If you are now able to run in a Windows Server Core container, what benefit is MFC providing? It is limiting you to Windows containers, an immature, though evolving, target with a narrow ecosystem. Can you go that one step further and remove your Windows dependency? Consider then calculating any potential license savings and explore the advanced ecosystem that it will open up. Your business case could possibly tell you to take the next step and get your code running on Linux.

After implementing configuration-as-code and removing all GUI, to get your code running on Linux, the meaty part of the uplift starts:

1. Replace the MFC provided main window message processing loop with a while loop around your logic in your new main() function. Business logic or signals can break out of the loop.
2. Replace MFC containers with standard C++ library equivalence (see brief example below)
3. Update your toolchain to be cross-platform. CMake is a nice cross-platform tool to replace your vcxproj file, supported by Visual Studio on Windows, VSCode and many other development environments.
4. Choose your target compiler and version. Newer C++ features are only supported in the very latest releases, which may be newer than your default installed versions.

To demonstrate the change, compare the code to setup then iterate over a map in MFC:

CMap<CString, LPCSTR, CBar*, CBar*> myMap;
CBar barFoo(3.1415);
myMap.SetAt("LongBar"), &barFoo);
POSITION pos = myMap.GetStartPosition();
while (pos != NULL)
{
    CBar* pBar;
    CString string;
    // Get key (string) and value (pBar)
    myMap.GetNextAssoc(pos, string, pBar);
    // Code for the loop goes here
}

Versus the equivalent using C++17 constructs:

std::unordered_map<std::string, CBar> myMap;
myMap.emplace(“LongBar”, 3.1415);
for(auto & [string, bar] : myMap)
{
    // Code for the loop goes here
}

The C++17 map is able to own the object, constructing it in place. We can then automatically iterate over the map, taking a named reference to the values for use in the loop. Cognitive load is reduced when reading the function, making it easier to concentrate on the logic that matters most. The mechanical exercise of converting some basic types gives much of this benefit.

If you are worried about removing the graphical interface of your applications:

• Consider the operational speed and quality improvements that you will achieve through passing managed configuration to your software, instead of using your applications local user interface to modify configuration on the servers graphical console.
• Does it provide the ability to diagnose issues in the software without remoting into the GUI of a machine? Do you have access to your logs and metrics remotely via a SaaS service?
• Take advantage of having full coverage of operational controls via deterministic configuration and treat this as an enabler for both test coverage and production environment stability.

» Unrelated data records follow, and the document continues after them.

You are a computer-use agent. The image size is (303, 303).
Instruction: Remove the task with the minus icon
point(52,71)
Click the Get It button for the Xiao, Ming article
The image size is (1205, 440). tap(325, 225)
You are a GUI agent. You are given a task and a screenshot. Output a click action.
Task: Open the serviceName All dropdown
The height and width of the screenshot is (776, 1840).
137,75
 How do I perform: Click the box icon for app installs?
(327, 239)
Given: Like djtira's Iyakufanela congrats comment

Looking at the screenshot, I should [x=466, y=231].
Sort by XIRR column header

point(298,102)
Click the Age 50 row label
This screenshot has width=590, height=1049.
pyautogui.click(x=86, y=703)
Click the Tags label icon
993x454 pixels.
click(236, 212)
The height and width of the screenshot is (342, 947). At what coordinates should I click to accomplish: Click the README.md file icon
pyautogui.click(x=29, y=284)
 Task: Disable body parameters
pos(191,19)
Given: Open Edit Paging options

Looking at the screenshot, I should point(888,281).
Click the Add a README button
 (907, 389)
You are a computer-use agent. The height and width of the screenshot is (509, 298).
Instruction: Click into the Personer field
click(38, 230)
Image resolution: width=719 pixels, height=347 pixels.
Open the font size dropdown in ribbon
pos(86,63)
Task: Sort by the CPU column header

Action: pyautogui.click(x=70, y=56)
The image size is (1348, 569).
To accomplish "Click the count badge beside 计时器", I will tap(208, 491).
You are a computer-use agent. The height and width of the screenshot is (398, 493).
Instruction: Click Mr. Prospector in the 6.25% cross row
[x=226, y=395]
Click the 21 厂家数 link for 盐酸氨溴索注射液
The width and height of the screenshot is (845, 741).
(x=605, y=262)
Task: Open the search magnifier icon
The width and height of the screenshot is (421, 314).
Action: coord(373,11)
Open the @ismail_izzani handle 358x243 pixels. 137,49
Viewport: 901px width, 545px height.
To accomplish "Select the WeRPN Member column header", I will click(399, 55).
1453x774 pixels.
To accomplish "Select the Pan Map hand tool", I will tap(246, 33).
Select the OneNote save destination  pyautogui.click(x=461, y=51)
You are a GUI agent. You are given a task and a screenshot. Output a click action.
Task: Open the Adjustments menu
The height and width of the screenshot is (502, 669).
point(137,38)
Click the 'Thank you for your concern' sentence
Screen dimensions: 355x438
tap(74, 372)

If you are worried about making wholesale changes to your codebase — so are we. Again there are some possible considerations:

• What is the expected lifetime of your application? Is it worth a technical investment?
• Some software may be better off re-written, rather than in-place improving. GUI applications are a prime candidate here. Rewrite the user interface in modern web technology.
• Applications whose business logic needs unwinding/reworking need careful consideration. You may spend more time fixing introduced bugs than any benefits achieved.
• Which changes can be done incrementally? What stages of improvement that are appropriate for your application and most importantly, the users of your software.

A lot of software has been written in C++ since it was introduced all those years ago. It’s a strong, high performing language that has been supported and enhanced over time. As the language has changed, so other languages have arisen in prominence, and these changes should cause reflection on what it means for software that may utilise MFC or older versions of the language. At Iress, we’re going through this journey for some of our software. We don’t have all of the answers we need yet, however we do know there will be change!